Для более проницательного наблюдателя, чем Штибель, именно этот приподнятый тон Фирмиана явился бы признаком восстановления сил и выздоровления: любоваться блеском секиры смерти способен лишь посторонний зритель, а не жертва, повергнутая ею, — погребальный колокол подобен прочим колоколам, призывный гул и звон которых слышен только издали, но не доходит до того, кто сам стоит под гудящим куполом.

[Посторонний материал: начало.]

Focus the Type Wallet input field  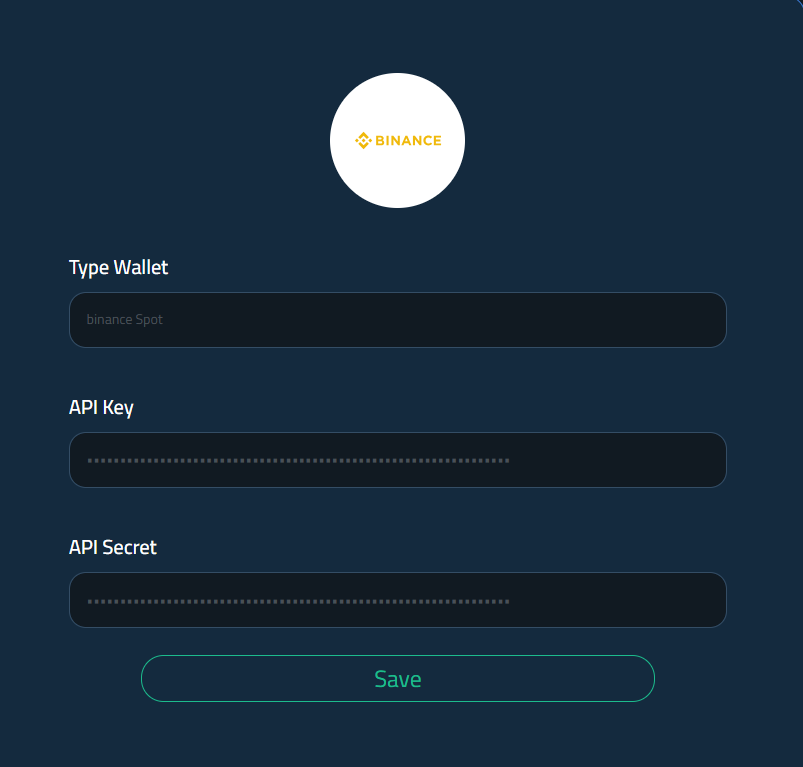click(x=398, y=320)
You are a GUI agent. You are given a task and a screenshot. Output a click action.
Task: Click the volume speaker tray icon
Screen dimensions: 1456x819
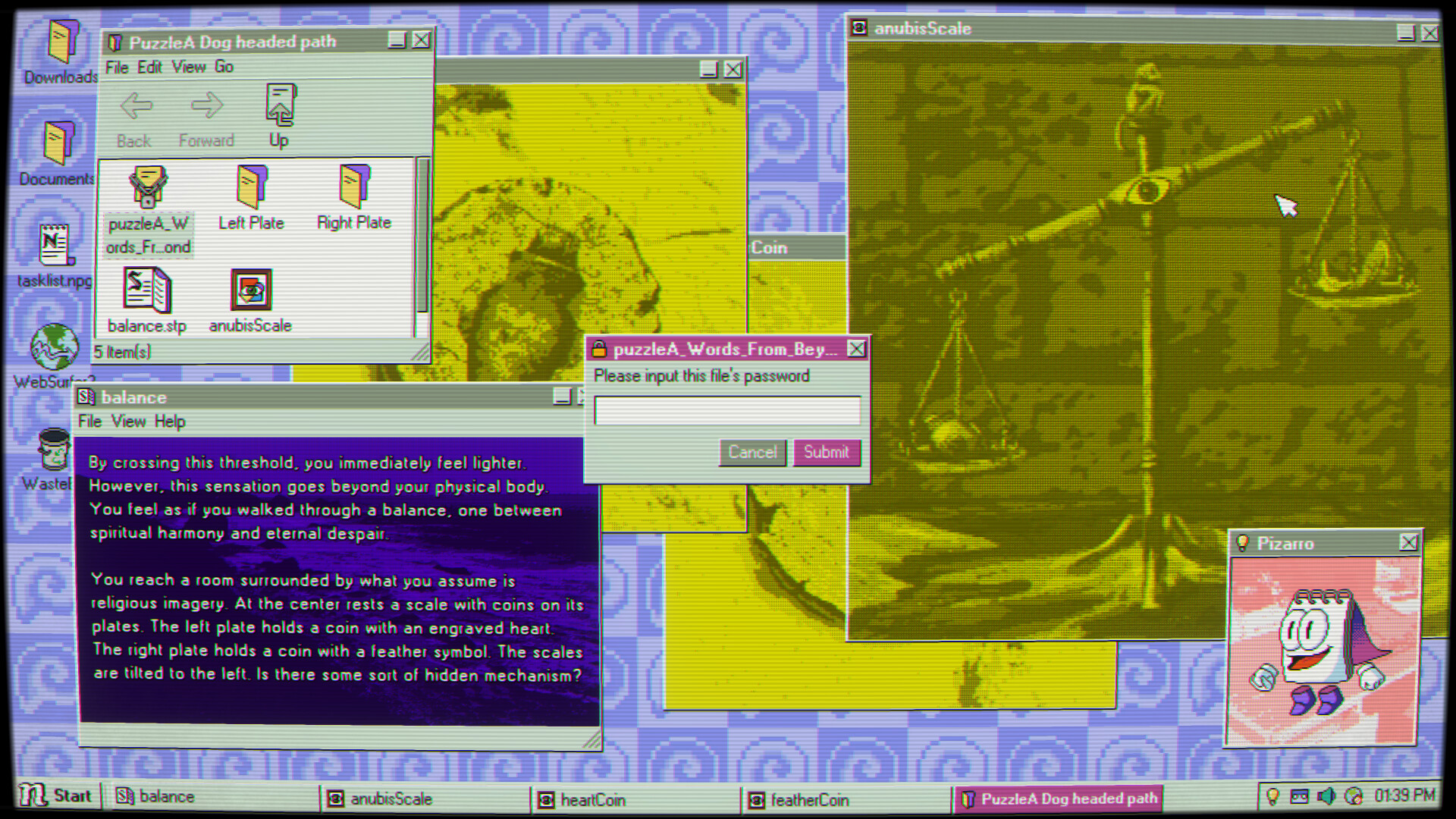pyautogui.click(x=1326, y=796)
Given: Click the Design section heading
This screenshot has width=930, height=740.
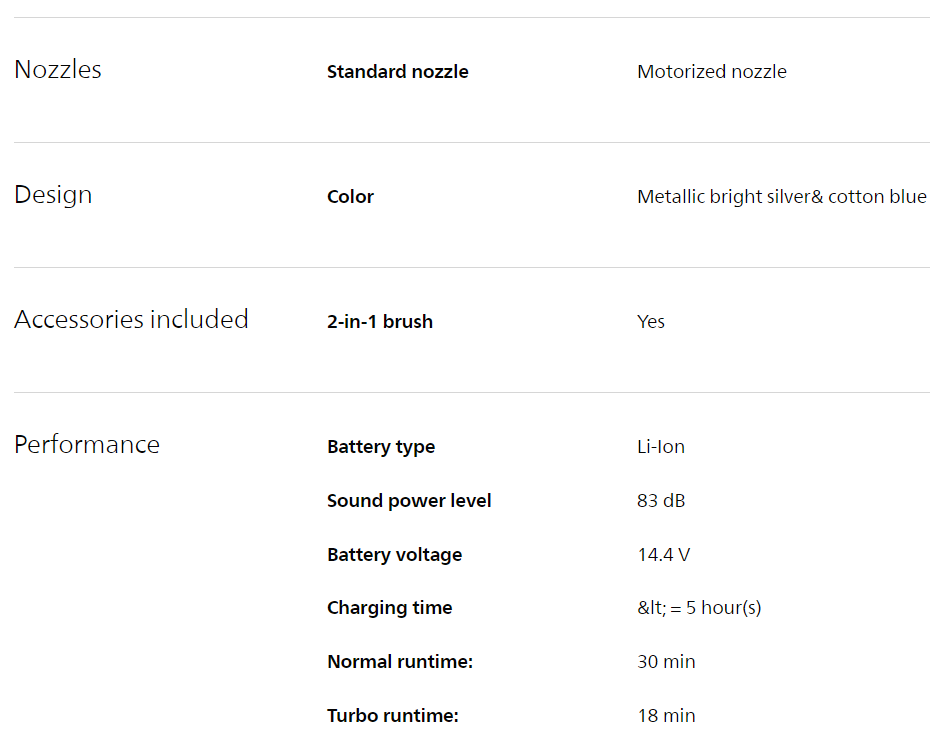Looking at the screenshot, I should [53, 195].
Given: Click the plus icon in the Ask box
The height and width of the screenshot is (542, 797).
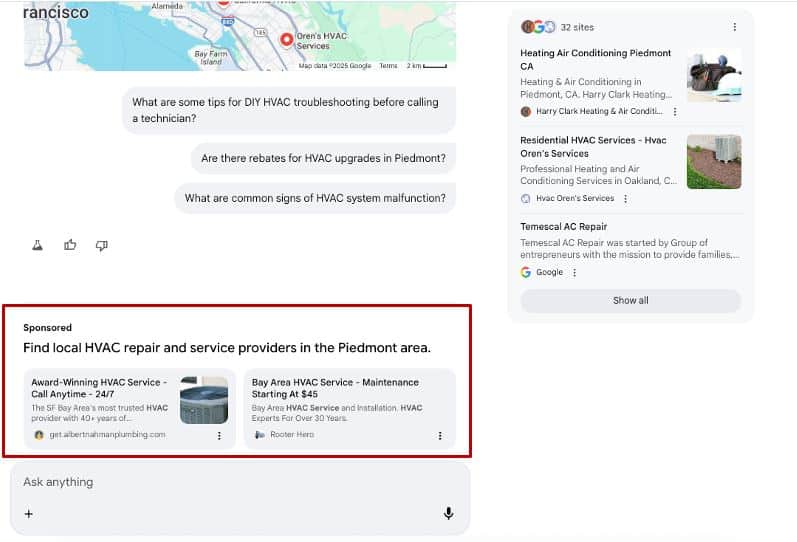Looking at the screenshot, I should (x=29, y=514).
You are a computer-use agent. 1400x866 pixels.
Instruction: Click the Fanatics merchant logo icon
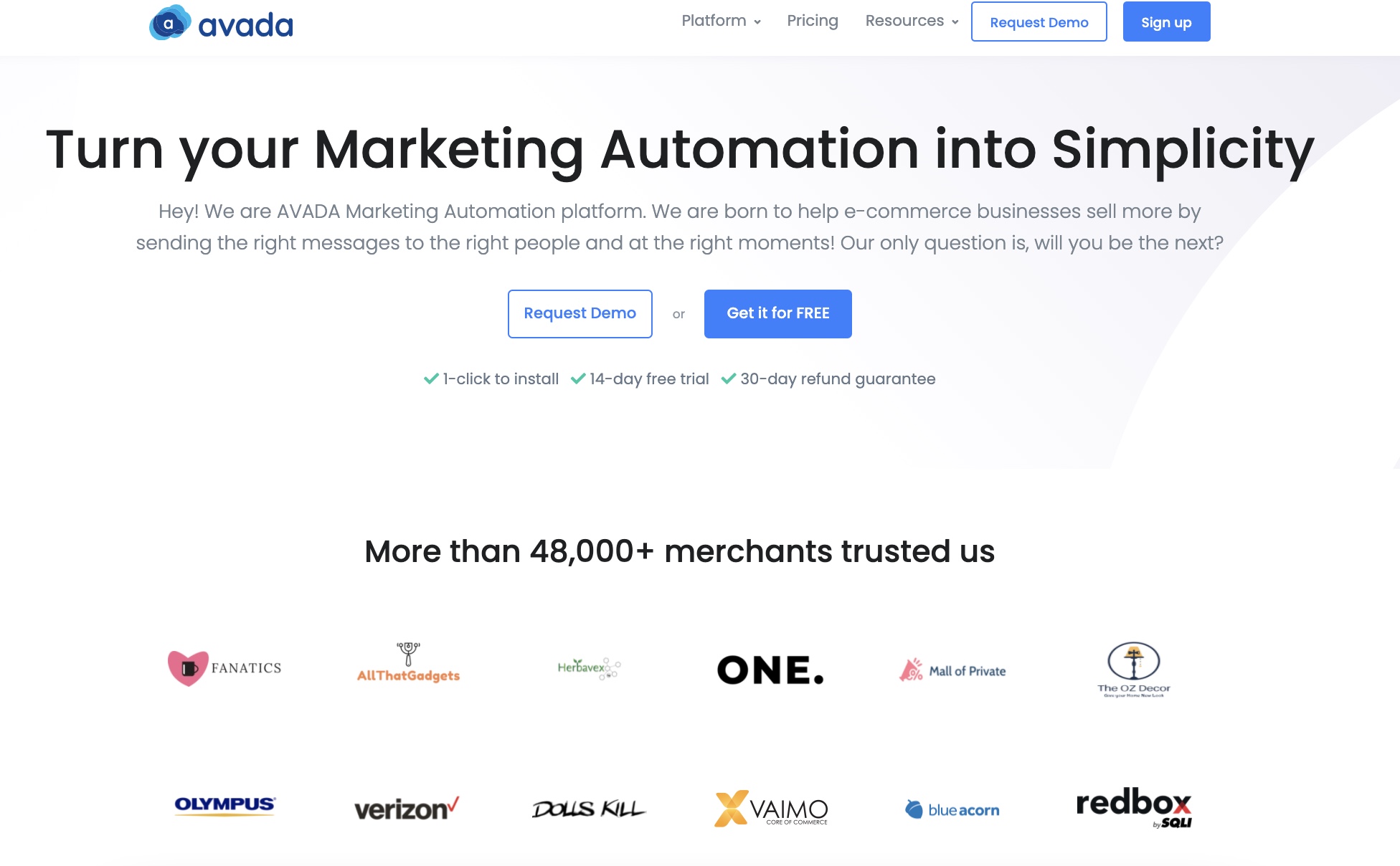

Так как в час смерти каждая душа становится откровеннее и прозрачнее, подобно сибирскому наливному яблоку, в котором, когда оно созревает, зерна и сладкая мякоть плода покрыты лишь прозрачной, как стекло, оболочкой, то Фирмиан, в тот час дифирамбического упоения, находясь столь близко от сверкающего лезвия косы смерти, был бы способен пожертвовать всеми мистериями и цветами своего будущего, то есть раскрыть их, если бы это не значило нарушить свое слово и вместе с тем обрушить горе на любимого друга; но теперь Фирмиану не оставалось ничего, кроме терпеливо страдающего сердца, немых уст и плачущих глаз.

Ах, разве каждое из этих притворных прощаний не было действительным, и когда он дрожащими руками привлек к своему сердцу верного Генриха и советника, разве это сердце не сжималось от печального сознания, что оно вскоре навеки лишится их обоих, советника — завтра, а Генриха — через неделю! Поэтому следующая речь содержала лишь истину, но только истину печальную: «Ах, мы вскоре будем разлучены — о, человеческие объятия — это слабые узы, и они так скоро рвутся! — Пусть вам живется лучше и счастливее, чем когда-либо заслужил я сам: пусть хаотическое нагромождение камней, составляющее дни вашей жизни, никогда не будет лавиной, катящейся вам под ноги или обрушивающейся на голову, и пусть окружающие вас скалы и утесы весна украсит зеленью и ягодами! — Спокойной ночи навек, возлюбленный советник, — а ты, мой Генрих»… Его он привлек к своим устам и молча целовал, думая о близости действительного расставания.